Pero algo había cambiado. Algo que no podía ser percibido por los ojos acostumbrados a la rutina diaria. Los niños del pueblo, que siempre se habían visto jugando en la orilla o corriendo entre las callejuelas, ya no se mostraban tan despreocupados. Los padres hablaban en susurros, intercambiando miradas preocupadas mientras se apresuraban a llevar a sus hijos a casa al caer la tarde. Los más ancianos, que solían sentarse en los bancos de la plaza, observaban el mar con una expresión de inquietud que reflejaba una memoria olvidada, una memoria que hablaba de tiempos oscuros.
El primer niño desaparecido fue Javier, un pequeño de ocho años, conocido por su risa contagiosa y su habilidad para hacer amigos. Desapareció sin dejar rastro durante la fiesta de verano, mientras corría hacia el bosque cercano. Su madre, aterrada, buscó por horas, pero no hubo señal alguna. Nadie escuchó un grito, nadie vio una sombra que se deslizara entre los árboles. Simplemente se desvaneció.
Las desapariciones siguieron con el paso de los días, y pronto, la noticia de los niños perdidos se esparció como pólvora, sembrando pavor en el pueblo. Cada desaparición parecía estar relacionada con las mismas circunstancias: niños pequeños, en su mayoría, que jugaban cerca del bosque, o bien cerca de las rocas al final del acantilado. Nunca se encontraba un rastro, un vestigio, ni siquiera un indicio de lucha. Como si simplemente hubieran sido tragados por la tierra misma.
Fue en medio de esa creciente angustia cuando la familia Arendal llegó al pueblo.

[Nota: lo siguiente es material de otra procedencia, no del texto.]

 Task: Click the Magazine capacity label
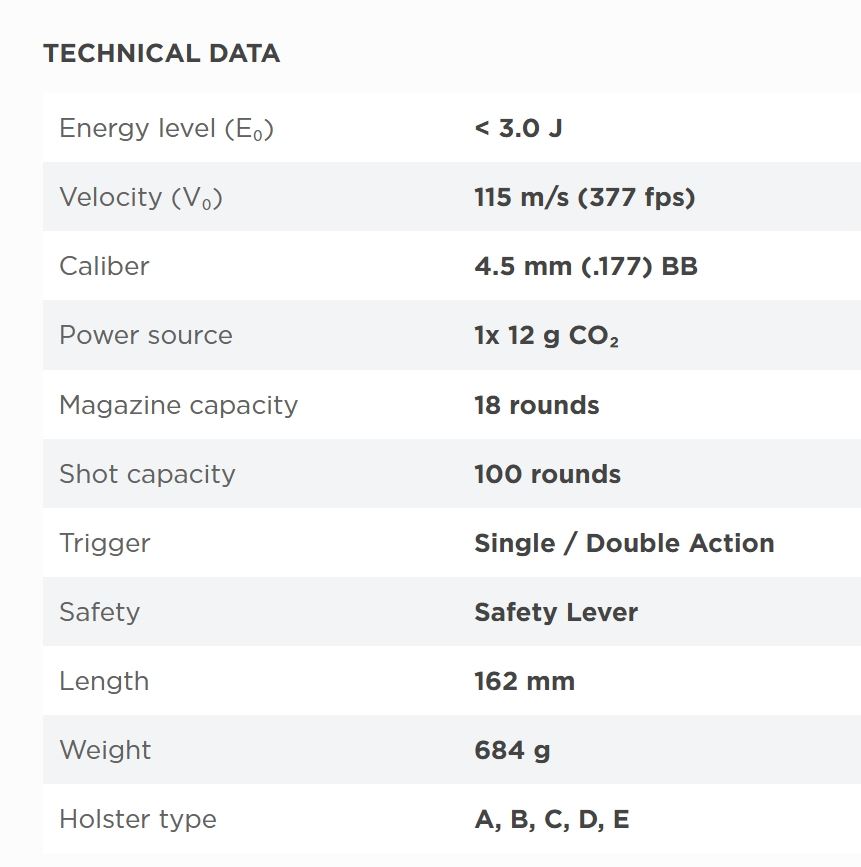pyautogui.click(x=178, y=405)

Se instalaron en la mansión que había estado vacía durante años, una construcción antigua y de apariencia sombría, cuyos ventanales rotos y las enredaderas que cubrían sus paredes daban la sensación de que había permanecido en un estado de abandono durante siglos. Nadie recordaba a quién pertenecía la mansión, solo que siempre había estado allí, al borde de las colinas que se asomaban al océano.
Los Arendal eran extraños, incluso para los estándares de Feredo. No se parecían a los demás forasteros que habían pasado por el pueblo a lo largo de los años. Su aspecto, aunque perfectamente pulido, tenía algo inquietante, algo que no se podía nombrar con palabras. El padre, Damon Arendal, era un hombre alto, de cabellera oscura y rostro angular, que mantenía una mirada fría y distante, como si su atención estuviera siempre en algún lugar lejano. Su esposa, Evelyn, era una mujer de porte elegante, con una belleza que parecía casi irreal. Su cabello, largo y negro, caía como una cascada sobre su espalda, y sus ojos, de un verde profundo, no transmitían ni calor ni amabilidad, sino una dureza inquietante.

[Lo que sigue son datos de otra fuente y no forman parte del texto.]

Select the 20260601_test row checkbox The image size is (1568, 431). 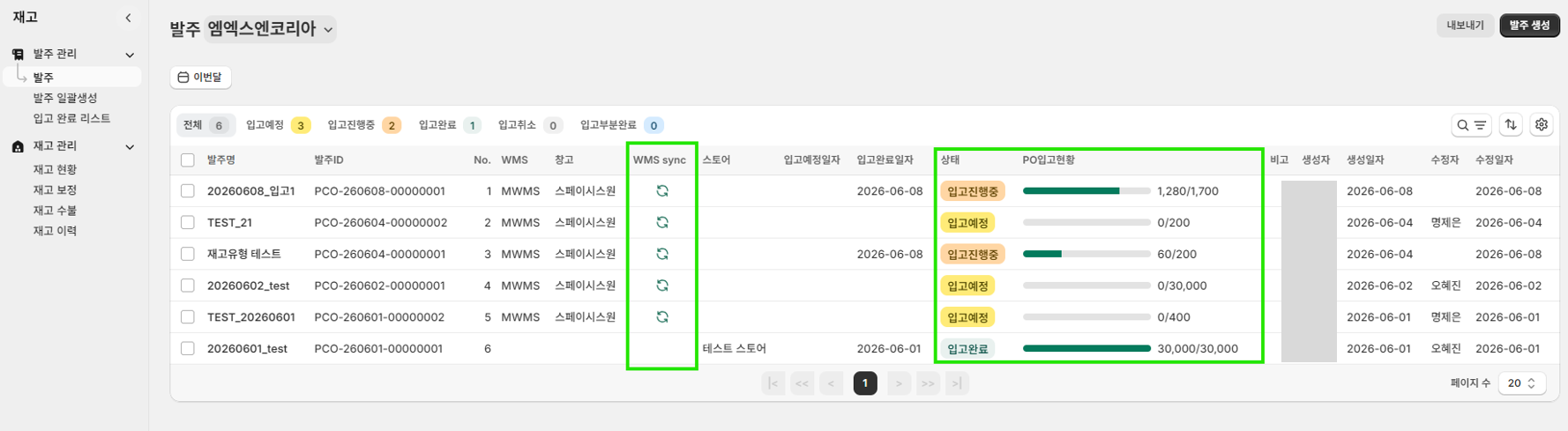point(188,348)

Y luego estaban los hijos. Los gemelos, Anna y Malach, eran un misterio por sí mismos. De aspecto pálido, con una fragilidad que podría haber sido interpretada como fragilidad juvenil, pero sus ojos, esos ojos de un gris penetrante, reflejaban algo mucho más antiguo. Algo que no encajaba en el paisaje tranquilo de Feredo.
El pueblo, aunque escéptico, les dio la bienvenida, como a cualquier visitante que se detuviera en el lugar. Pero en lo más profundo, muchos sentían que había algo errado con los Arendal. No fue solo su aspecto, ni la mansión que eligieron, sino la extraña indiferencia que mostraban hacia las costumbres locales. No parecían interesarse en conocer a los vecinos ni en las festividades del pueblo, y rara vez se les veía fuera de su mansión, a excepción de los breves paseos al final de la tarde.